At 32, Irish Examiner journalist Conall Ó Fátharta decided to grab life by the steering wheel and learn to drive. Four lessons in, just how far down the road is he?
It’s time to start being a little honest with myself and those of you out there that may have looked to me in your thirties as a beacon of hope as a non driver.
My initial burst of enthusiasm has been recently been replaced by the dreaded word of any football manager — complacency. To use a driving pun — I had stalled.
Not in a literal sense, of course. I can still proudly say that I have yet to stall the car while out with the ever patient Des O’Neill of Top Gear School of Motoring or the less patient figure of my girlfriend. However, in recent weeks I have been getting lazy, picking up bad habits and generally I was in need of a kick up the rear end.
So on a rainy Friday afternoon, I was back hard at it. Des knew I needed to kick on so I was out to master the whole game of right hand turns. The old left hand turning from junctions into the flow of traffic came pretty easy to me. However, right hand turns took a little more work.
It was wet, wipers were on, visibility was low. Even the weather seemed to be conspiring against me. My perspiration levels were up. It had been a few weeks since my last lesson and Des could see I had picked up a few bad habits in the interim. I was cruising on the clutch — a big no no. I was taking one hand off the wheel before I had stopped at a junction to drop into first gear — another faux pas.
After a few spins around the little circuit we were driving on, Des had these little habits well ironed out. Get on top of the flaws early and don’t let them become the norm. He knows best.
With that, we were out doing some right turns. A whole other world to the left turns. For a start, I was turning across oncoming traffic.
Mirrors are quickly becoming my obsession. I had to see what was behind me and watch what was in front of me. That’s before I could even think about keeping on top of my gear changes.
Stay in second if I was free to turn but be ready to stop and drop into first if I needed to wait for oncoming traffic to pass.
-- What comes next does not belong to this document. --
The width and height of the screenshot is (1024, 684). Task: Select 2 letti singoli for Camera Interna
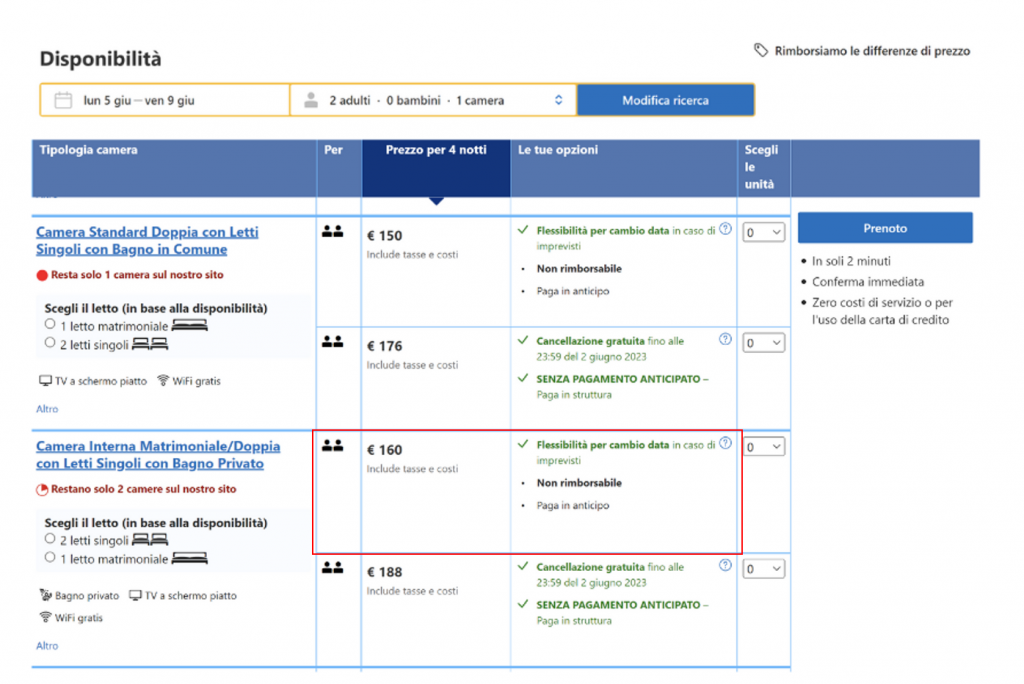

Oh, and don’t cruise on the clutch when you are thinking about what you need to do.
I have finally entered the world of multi-tasking. When I think back to the first few weeks, it seems like a lifetime ago. My exuberance at simply getting the car to move forward was unbridled. Now, I am really having to keep on top of my game.
I am learning that once you master your gears and the basic mechanics, it’s all about using your mirrors, knowing your road position. Awareness of where you are and where others are is everything. It’s a lot to take in and every lesson now seems to get more and more daunting, but also more and more liberating.
Des is moving me through the gears and adding the layers. It’s tough but I’m loving it. In a few months time, I definitely won’t miss queuing for the bus.